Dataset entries

▬▬▬

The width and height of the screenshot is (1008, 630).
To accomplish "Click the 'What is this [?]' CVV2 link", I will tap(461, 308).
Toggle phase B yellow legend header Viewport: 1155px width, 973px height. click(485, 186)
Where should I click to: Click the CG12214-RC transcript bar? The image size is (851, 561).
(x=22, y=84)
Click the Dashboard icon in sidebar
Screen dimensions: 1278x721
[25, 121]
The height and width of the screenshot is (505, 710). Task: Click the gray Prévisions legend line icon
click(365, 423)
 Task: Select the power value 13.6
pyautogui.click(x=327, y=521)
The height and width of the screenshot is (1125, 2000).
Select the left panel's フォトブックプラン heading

▬▬▬

◆ **TASK DESCRIPTION**:
From the line containing "The height and width of the screenshot is (1125, 2000)." to the final line of the entries, print every line exactly and nothing else.

◆ **THE COMPLETED TASK**:
The height and width of the screenshot is (1125, 2000).
Select the left panel's フォトブックプラン heading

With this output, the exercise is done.